Patients with disorders of phagocyte function usually present at a young age with recurrent, deep-seated bacterial and fungal infections. Unlike patients with severe neutropenia caused by bone marrow failure, these patients usually do not have sepsis. Blood cultures are often negative. The major diagnostic problem faced by the clinician is to determine if the history of infection is unusual enough to warrant consideration of an underlying neutrophil dysfunction defect. The first point to remember is that primary immunodeficiency disorders are rare and primary neutrophil dysfunction syndromes form only a small percentage of all primary immunodeficiency syndromes. The patient is more likely to have recurrent community-acquired Staphylococcus infection than chronic granulomatous disease.

Specific features that may suggest a phagocytic defect are shown in Figure 18-2. Excellent discussions of this problem have been published (see Kyono and Coates1 and Dinauer and Newburger2). Four aspects of each patient’s infection history should be considered: frequency, severity, location, and responsible pathogen. Patients with unusual features in at least one of these aspects should alert the clinician to a possible underlying phagocyte disorder.

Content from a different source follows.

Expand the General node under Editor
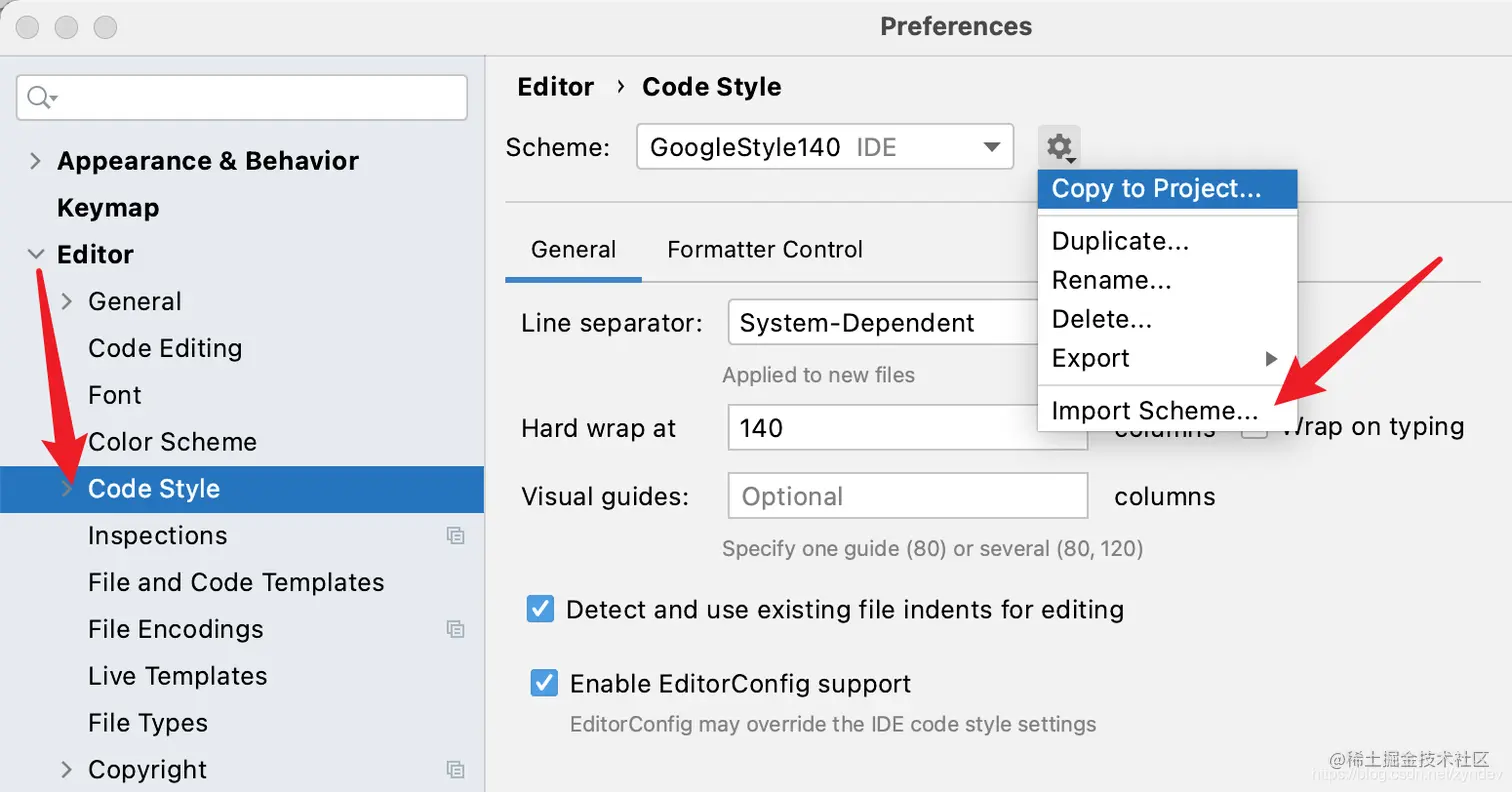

When considering frequency, the patient’s age and associated medical conditions must be taken into account. For example, recurrent otitis media in a 2-year-old patient is far less worrisome than a similar history in a 40-year-old patient. The more unusual or severe the infections, the less frequently these have to occur before a phagocyte evaluation is indicated. Infections in unexpected anatomic locations, such as hepatic, pulmonary, and rectal abscesses, may indicate an underlying phagocyte defect. Childhood periodontal disease or gingivitis is distinctly uncommon, and in the absence of neutropenic conditions, strongly suggests underlying neutrophil dysfunction. The identification of certain pathogens (e.g., Serratia marcescens, Klebsiella spp., Aspergillus spp., Nocardia spp., Burkholderia cepacia, invasive candidiasis) in children and young adults can provide the strongest indications for pursuing further studies. A history of delayed separation of the umbilical cord is often mentioned as a sign of phagocytic defect. This is fairly common as an isolated finding and is usually of no significance. However, this is in conjunction with omphalitis or other pyogenic infections raises the possibility of LAD or chemotactic defects. A child with nystagmus, fair skin, and recurrent staphylococcal infections should be evaluated for CHS.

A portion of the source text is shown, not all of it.